- Posted by Maryam Namazie
- On November 6, 2011
- 51 Comments
- Charlie Hebdo, free expression, Islam, mohammad
Charles Hebdo, the French publication that was firebombed a few days ago for mocking Islam and Islam’s prophet Mohammad is gathering messages of solidarity to publish in its next issue, which will be out this Wednesday in France. Here’s mine:
No one has yet claimed responsibility for the firebombing of Charlie Hebdo’s office but the attack does bear the hallmarks of the political Islamic movement as – for them – this is business as usual and all in a day’s work. They bomb offices, threaten anyone who criticises Islam and Islamism, and where they have political power they slaughter those who speak their minds in cold blood and in broad daylight.

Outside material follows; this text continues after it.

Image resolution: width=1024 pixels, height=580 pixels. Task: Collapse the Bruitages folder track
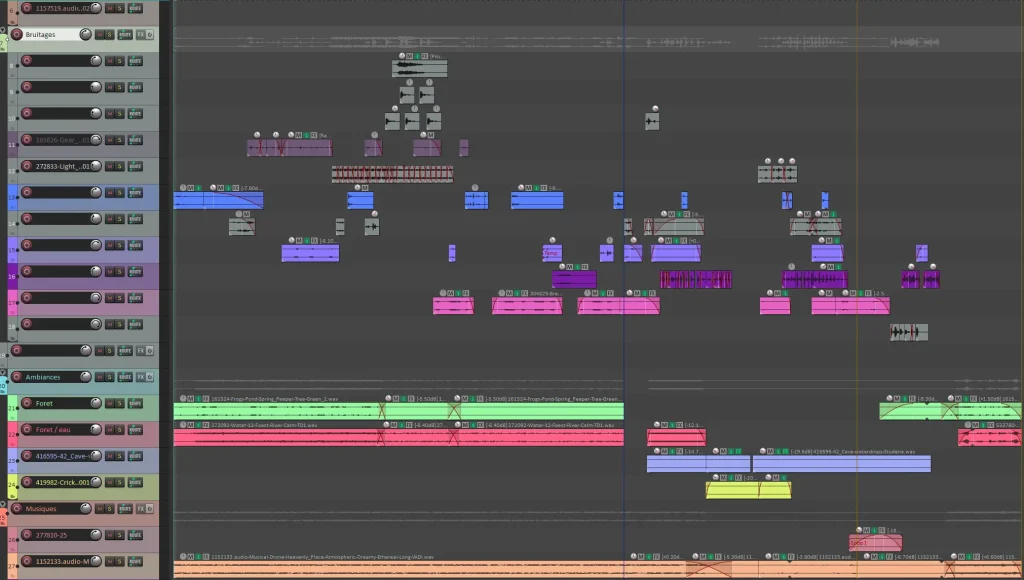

Those who condemn the firebombing of Charlie Hebdo’s office whilst also criticising the publication for mocking Islam’s prophet Mohammad are (at best) missing the point (and more likely apologists for the Islamists).
Saying that certain types of expression offend is a tool for suppressing society and is an attempt to limit rights. And it’s linked to the undermining of freedoms, rights, and social welfare world-wide. After all what is the point of free expression if you cannot criticise that which is deemed to be taboo?
Saying Charlie Hebdo shouldn’t criticise Islam is basically saying that Islam is off limits. It’s saying that the victims and survivors of Islamism are not allowed to resist the inquisition of our era, particularly since free expression, including the right to mock, is often all we have to fight back.
If you’re not angry, you’re just not paying attention.